Resource Use

Wheelabrator Kemsley EfW plant enters full operation

A new energy-from-waste (EfW) facility in Kent, Wheelabroator Kemsley, has entered full commercial operation following a successful commissioning phase in early 2020.

Operated by Wheelabrator Technologies, the new facility is a combined heat and power facility that will generate up to 49.9 megawatts (MW) of electricity with the capacity to process 550,000 tonnes of non-recyclable waste every year.

Wheelabrator Kemsley was built by contractor CNIM, creating 800 jobs over four years of construction, including 46 full-time operational roles, with significant inward investment in the region around the facility.

The new facility brings Wheelabrator Technologies’ total residual waste treatment capacity in the UK to 2.2 million tonnes, generating a net 1.1 megawatt hours (MWh) of energy for the UK grid, enough to power 500,000 homes and businesses every year.

Wheelabrator Technologies’ other UK facilities include Wheelabrator Parc Adfer in Deeside in north Wales (200,000 tonnes of waste per year), Multifuel Energy Limited Ferrybridge 1 in Yorkshire (725,000 tonnes) and Multifuel Energy Limited Ferrybridge 2 in Yorkshire (675,000 tonnes).

The new facility adds a significant amount of additional residual waste treatment capacity to the UK’s current overall capacity at a time when industry and policy-makers are calling for more EfW plants to deal with the UK’s growing levels of residual waste.

A new report from UK think tank Policy Connect has called for widespread deployment of EfW facilities in a “Scandinavian” approach, naming EfW technology as the ‘safest, cheapest and most environmentally responsible solution to the UK’s residual waste problem’ as the UK looks to continue its move away from landfill.

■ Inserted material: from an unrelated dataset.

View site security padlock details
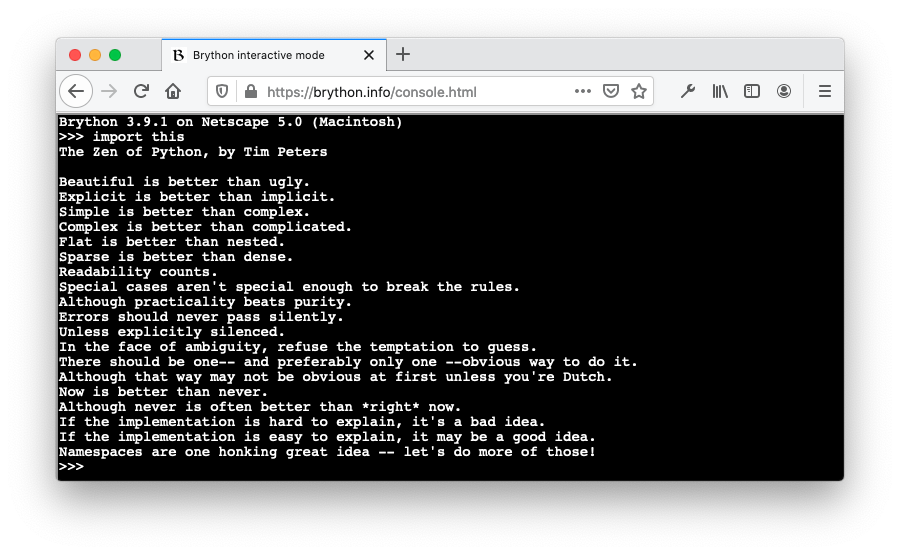Screen dimensions: 900x555 point(251,91)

Wheelabrator Kemsley EfW facility
Wheelabrator Kemsley EfW facility
Concerns have been raised, however, over the emissions produced by EfW plants and the health impacts of living close to these incinerators, while MPs have called for an incineration tax to promote investment in recycling rather than locking in waste treatment in EfW facilities.

Robert Boucher, President and CEO at Wheelabrator Technologies, said: “To be able to complete construction, hot commissioning, grid synchronization and steam export to DS Smith during the Covid-19 pandemic is a fantastic accomplishment and a testament to the commitment of our team and our partners to work safely and make a difference. Takeover at Kemsley is the result of many years of commitment, hard work and strong partnerships with DS Smith, our customers and the communities we operate within.”

Wheelabrator Kemsley will also provide steam heat – up to 70 tonnes per hour – to fibre-based packaging company DS Smith’s adjacent Kemsley Paper Mill.

Colin McIntyre, CEO of DS Smith’s Paper and Recycling divisions, said: “Harvesting steam from Wheelabrator Technologies’ facility for our paper mill at Kemsley is a key part of our energy strategy. As the largest mill for recycled paper in the UK, processing almost one million tonnes of paper for recycling a year, achieving the right energy mix is vital. With the facility fully operationally, it will supply us with a third of the steam required to run our paper making operations.

“We are delighted with our strategic energy partnership with Wheelabrator, a partnership which enables a carbon reduction of 78,000 tonnes per year and contributes to one of our nine ambitious long-term sustainability targets – to reduce our CO2e emissions by 30 per cent per tonne of production by 2030.”

Wheelabrator Technologies submitted a Development Consent Order (DCO) application in 2019 to increase the Kemsley facility’s energy output and increase the waste capacity to 75 MW and 657,000 tonnes respectively, with a decision expected in the first three months of 2021.

Wheelabrator is also working on three new facilities expected to commence construction in 2021: Wheelabrator Kemsley North (390,000 tonnes of non-recyclable waste per year), Wheelabrator Kelvin in West Bromwich (400,000 tonnes of non-recyclable waste per year) and Multifuel Skelton Grange in Yorkshire (410,000 tonnes of non-recyclable waste per year), developed in collaboration with SSE as part of the Multifuel Energy Limited 2 joint venture.

One project that won’t be going ahead is Wheelabrator’s proposed 500,000-tonne capacity facility in Hampshire’s Test Valley, after Wheelabrator Technologies announced it would be withdrawing plans in February this year after two public consultations revealed the extent of local opposition to the project.